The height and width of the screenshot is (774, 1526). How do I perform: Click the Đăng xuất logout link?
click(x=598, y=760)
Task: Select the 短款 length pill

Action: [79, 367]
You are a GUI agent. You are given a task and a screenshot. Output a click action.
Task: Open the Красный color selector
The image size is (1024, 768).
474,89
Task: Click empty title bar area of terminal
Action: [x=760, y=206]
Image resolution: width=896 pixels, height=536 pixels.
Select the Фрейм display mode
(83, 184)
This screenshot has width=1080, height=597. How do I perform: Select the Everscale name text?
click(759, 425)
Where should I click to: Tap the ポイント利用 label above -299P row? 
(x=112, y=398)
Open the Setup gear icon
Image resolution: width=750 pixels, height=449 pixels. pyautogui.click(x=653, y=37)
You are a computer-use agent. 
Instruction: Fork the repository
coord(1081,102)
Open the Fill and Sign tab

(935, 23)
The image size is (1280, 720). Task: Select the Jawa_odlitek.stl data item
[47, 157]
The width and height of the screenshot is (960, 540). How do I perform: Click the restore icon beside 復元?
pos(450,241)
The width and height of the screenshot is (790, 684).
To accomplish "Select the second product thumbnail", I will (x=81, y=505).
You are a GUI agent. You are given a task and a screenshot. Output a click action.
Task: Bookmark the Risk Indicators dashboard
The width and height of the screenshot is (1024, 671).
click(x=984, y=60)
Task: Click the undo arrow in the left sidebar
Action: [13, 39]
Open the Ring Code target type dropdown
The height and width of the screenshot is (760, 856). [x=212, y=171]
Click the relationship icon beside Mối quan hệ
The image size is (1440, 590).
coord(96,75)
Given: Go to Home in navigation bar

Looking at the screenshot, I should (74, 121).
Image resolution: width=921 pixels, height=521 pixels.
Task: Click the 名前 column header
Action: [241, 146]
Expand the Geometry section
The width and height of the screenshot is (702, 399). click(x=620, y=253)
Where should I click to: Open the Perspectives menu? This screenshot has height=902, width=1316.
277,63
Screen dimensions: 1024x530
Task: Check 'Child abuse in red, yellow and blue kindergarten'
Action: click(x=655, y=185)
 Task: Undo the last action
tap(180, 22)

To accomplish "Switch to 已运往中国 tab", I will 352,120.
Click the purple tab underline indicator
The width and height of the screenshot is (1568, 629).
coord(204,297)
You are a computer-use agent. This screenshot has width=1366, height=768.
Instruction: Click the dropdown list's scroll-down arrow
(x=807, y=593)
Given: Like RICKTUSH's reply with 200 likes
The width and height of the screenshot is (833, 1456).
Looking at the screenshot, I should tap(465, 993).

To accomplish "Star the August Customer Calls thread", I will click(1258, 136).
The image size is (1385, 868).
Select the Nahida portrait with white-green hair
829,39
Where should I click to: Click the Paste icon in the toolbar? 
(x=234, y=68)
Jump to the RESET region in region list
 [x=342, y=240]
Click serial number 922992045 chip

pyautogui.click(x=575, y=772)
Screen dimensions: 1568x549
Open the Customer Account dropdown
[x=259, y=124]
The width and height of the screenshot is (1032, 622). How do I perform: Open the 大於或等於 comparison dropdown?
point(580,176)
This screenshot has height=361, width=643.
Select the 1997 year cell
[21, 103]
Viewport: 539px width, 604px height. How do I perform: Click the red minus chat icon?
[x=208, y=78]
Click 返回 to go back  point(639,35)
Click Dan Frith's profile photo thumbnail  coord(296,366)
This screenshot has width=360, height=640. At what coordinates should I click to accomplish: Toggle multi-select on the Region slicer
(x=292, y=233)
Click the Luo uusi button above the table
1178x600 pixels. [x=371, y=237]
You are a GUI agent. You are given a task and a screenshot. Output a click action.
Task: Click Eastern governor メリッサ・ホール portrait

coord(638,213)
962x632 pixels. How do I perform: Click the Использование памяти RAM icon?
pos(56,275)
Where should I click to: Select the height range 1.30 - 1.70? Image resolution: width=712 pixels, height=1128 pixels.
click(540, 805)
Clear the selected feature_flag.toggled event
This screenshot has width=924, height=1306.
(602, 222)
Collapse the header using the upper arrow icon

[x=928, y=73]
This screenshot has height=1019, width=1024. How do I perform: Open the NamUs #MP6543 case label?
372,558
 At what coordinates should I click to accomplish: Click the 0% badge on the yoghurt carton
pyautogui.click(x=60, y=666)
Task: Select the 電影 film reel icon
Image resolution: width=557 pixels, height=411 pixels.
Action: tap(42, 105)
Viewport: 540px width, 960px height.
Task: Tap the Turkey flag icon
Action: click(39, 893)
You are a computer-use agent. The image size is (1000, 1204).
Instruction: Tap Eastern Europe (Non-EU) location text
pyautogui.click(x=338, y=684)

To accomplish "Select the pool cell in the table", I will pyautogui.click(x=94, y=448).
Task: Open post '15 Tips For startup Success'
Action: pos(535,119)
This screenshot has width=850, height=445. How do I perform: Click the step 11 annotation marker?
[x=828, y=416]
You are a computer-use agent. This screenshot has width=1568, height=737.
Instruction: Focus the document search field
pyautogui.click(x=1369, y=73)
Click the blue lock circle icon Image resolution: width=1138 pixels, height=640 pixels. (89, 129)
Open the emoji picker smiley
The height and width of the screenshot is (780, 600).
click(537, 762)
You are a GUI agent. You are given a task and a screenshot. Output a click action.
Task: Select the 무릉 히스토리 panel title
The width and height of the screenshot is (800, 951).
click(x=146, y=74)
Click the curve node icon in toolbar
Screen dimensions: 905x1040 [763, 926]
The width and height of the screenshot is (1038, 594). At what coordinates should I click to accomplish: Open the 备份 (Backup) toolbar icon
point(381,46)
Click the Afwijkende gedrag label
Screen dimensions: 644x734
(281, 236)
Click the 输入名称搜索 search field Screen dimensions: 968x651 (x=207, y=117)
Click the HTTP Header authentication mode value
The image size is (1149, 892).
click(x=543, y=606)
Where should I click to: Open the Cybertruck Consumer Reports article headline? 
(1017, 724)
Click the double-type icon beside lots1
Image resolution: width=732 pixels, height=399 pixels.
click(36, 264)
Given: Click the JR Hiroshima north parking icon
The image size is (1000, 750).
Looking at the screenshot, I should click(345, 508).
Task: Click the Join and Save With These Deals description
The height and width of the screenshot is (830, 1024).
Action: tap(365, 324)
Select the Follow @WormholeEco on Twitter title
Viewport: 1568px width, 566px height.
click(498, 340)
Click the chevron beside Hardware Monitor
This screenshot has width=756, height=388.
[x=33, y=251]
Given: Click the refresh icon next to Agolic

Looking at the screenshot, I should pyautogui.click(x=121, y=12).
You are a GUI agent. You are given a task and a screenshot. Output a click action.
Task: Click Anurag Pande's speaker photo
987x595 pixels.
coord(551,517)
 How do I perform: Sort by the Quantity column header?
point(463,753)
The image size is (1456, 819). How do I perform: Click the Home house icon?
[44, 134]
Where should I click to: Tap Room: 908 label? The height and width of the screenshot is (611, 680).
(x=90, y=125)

- - - -

**Work required:** All lines of the entries above where "computer" turns up should be reported.

**Result of this task:**
You are a computer-use agent. 
You are a computer-use agent. This screenshot has width=1366, height=768.
You are a computer-use agent. The image size is (1000, 1204).
You are a computer-use agent. This screenshot has width=1568, height=737.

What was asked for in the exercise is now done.